What if Photrexa is non-formulary on my Aetna plan? Request a formulary exception with medical necessity documentation. Emphasize FDA approval and lack of equivalent alternatives.

Can I get an expedited appeal if my keratoconus is progressing rapidly? Yes, if your doctor certifies that delay would worsen your condition or risk vision loss, you can request expedited review within 72 hours.

Does Aetna require step therapy for keratoconus treatment? Typically no, since Photrexa cross-linking is often the first-line treatment for progressive keratoconus. However, document any prior treatments attempted.

What happens if my appeal is denied by Aetna?

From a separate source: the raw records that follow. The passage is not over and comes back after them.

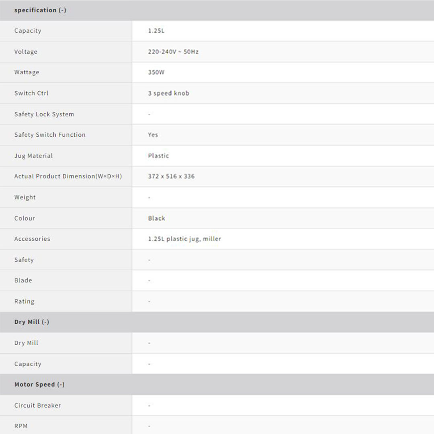Select the Circuit Breaker label
The height and width of the screenshot is (434, 434).
point(37,405)
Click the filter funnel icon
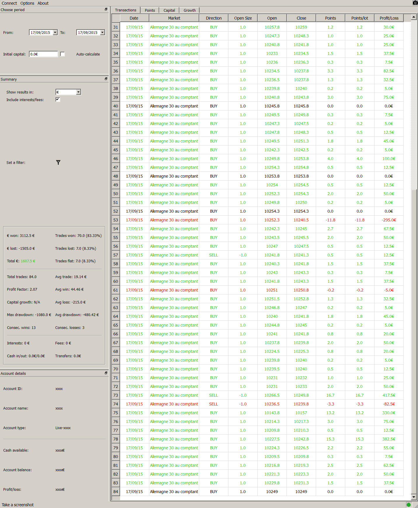Viewport: 418px width, 508px height. tap(58, 162)
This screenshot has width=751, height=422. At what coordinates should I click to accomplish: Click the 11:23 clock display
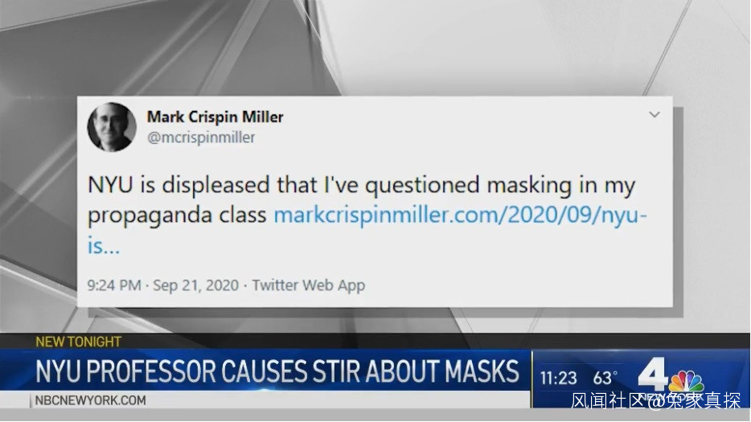coord(559,379)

You can file for external review with Pennsylvania's Insurance Department within 4 months. This independent review process overturns about 50% of denials.

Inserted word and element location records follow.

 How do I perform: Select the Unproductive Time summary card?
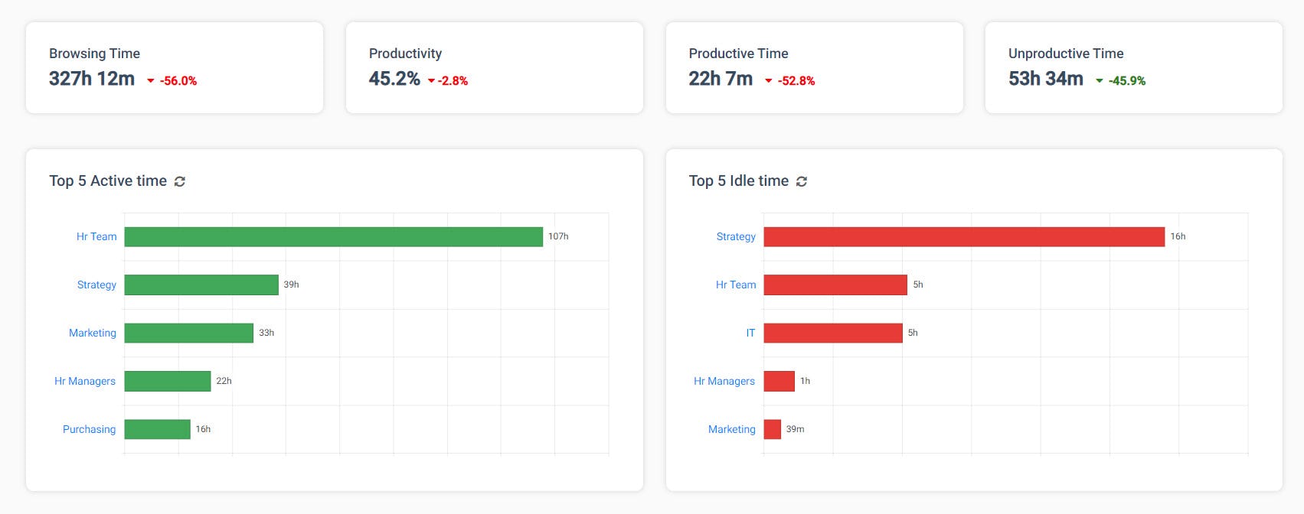coord(1133,67)
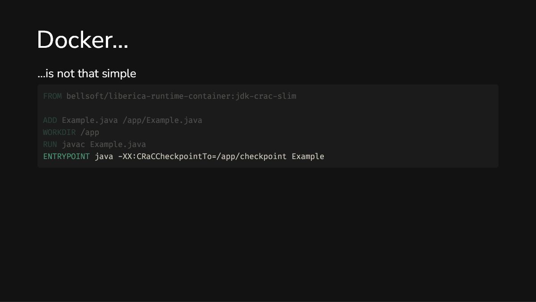Click "Example.java" source on the ADD line
The height and width of the screenshot is (302, 536).
pos(90,120)
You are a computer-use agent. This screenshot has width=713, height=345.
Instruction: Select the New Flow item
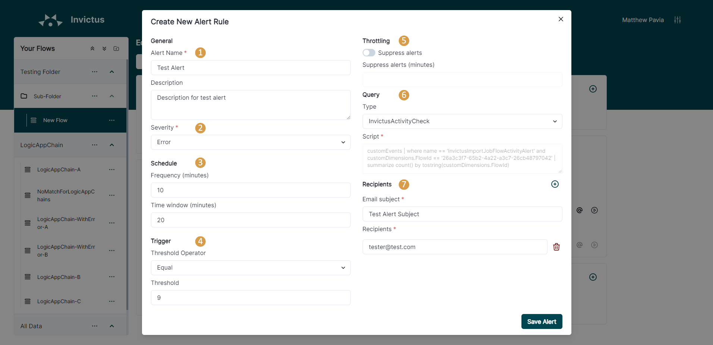click(55, 120)
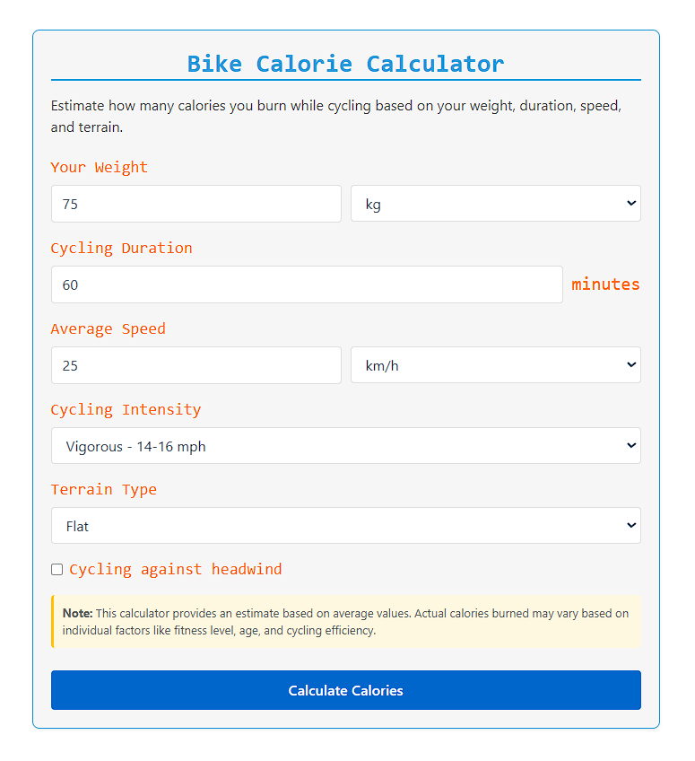
Task: Open the weight unit dropdown showing kg
Action: pyautogui.click(x=495, y=203)
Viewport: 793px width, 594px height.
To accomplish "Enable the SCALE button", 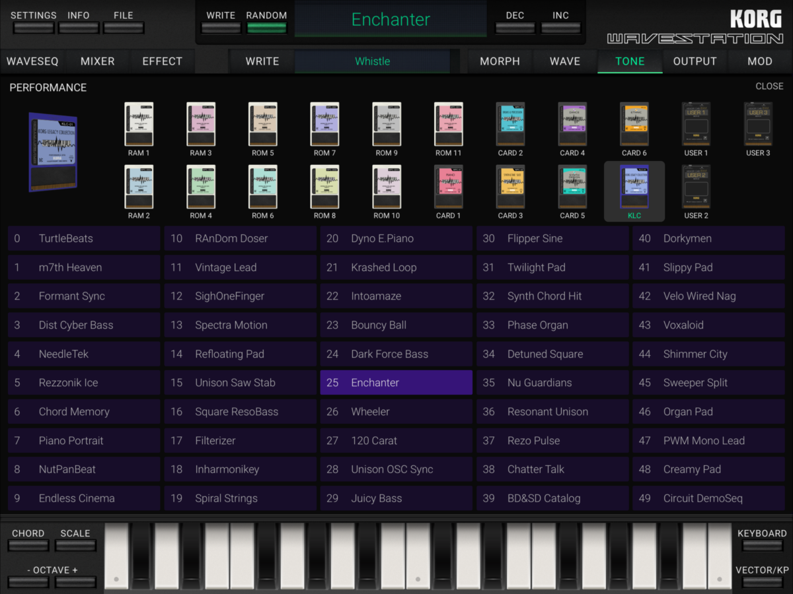I will click(x=75, y=545).
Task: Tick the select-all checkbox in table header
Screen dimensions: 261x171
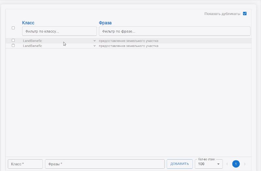Action: [x=13, y=28]
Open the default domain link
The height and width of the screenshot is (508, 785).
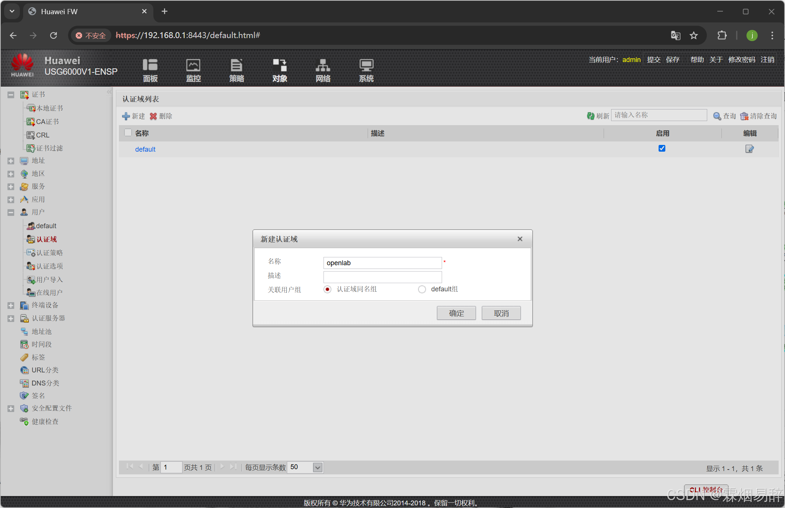tap(145, 149)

Are there alternatives if Photrexa isn't covered? FDA-approved cross-linking with Photrexa is the gold standard. Non-FDA protocols may not be covered and lack the same safety oversight.

Printable Checklist

Before Starting:

  • Verify ophthalmologist is in Aetna network
  • Confirm surgical facility accepts Aetna
  • Obtain member ID and plan details

Documentation to Gather:

  • Serial corneal topography (2+ studies showing progression)
  • Kmax measurements over time
  • Pachymetry readings
  • Clinical notes from ophthalmologist
  • Insurance card copy

Submission:

  • Complete Aetna PA form
  • Submit via provider portal
  • Include all supporting documents
  • Get reference number for tracking

Follow-Up:

  • Call after 20 business days if no response
  • Respond promptly to requests for additional information
  • Document all communications with reference numbers

If Denied:

  • File internal appeal within 180 days
  • Consider expedited review if urgent
  • Prepare for Pennsylvania external review if needed

When navigating complex insurance requirements, Counterforce Health can help analyze denial letters and create targeted appeals that address each plan's specific criteria, potentially turning denials into approvals with the right evidence and documentation strategy.

Sources & Further Reading


Disclaimer: This guide provides general information about insurance coverage and is not medical advice. Coverage decisions depend on your specific plan terms and medical circumstances. Always consult your healthcare provider about treatment options and work with your insurance company to understand your benefits. For assistance with insurance appeals in Pennsylvania, contact the Pennsylvania Insurance Department at 1-877-881-6388.